- **Information supplied**:
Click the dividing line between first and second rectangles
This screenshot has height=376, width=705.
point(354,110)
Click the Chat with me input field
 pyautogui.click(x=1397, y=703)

- **Given instruction**: Write out the listing again, replacing "rectangles" with "panels" and leaving everything else unchanged.

- **Result of this task**:
Click the dividing line between first and second panels
This screenshot has height=376, width=705.
point(354,110)
Click the Chat with me input field
 pyautogui.click(x=1397, y=703)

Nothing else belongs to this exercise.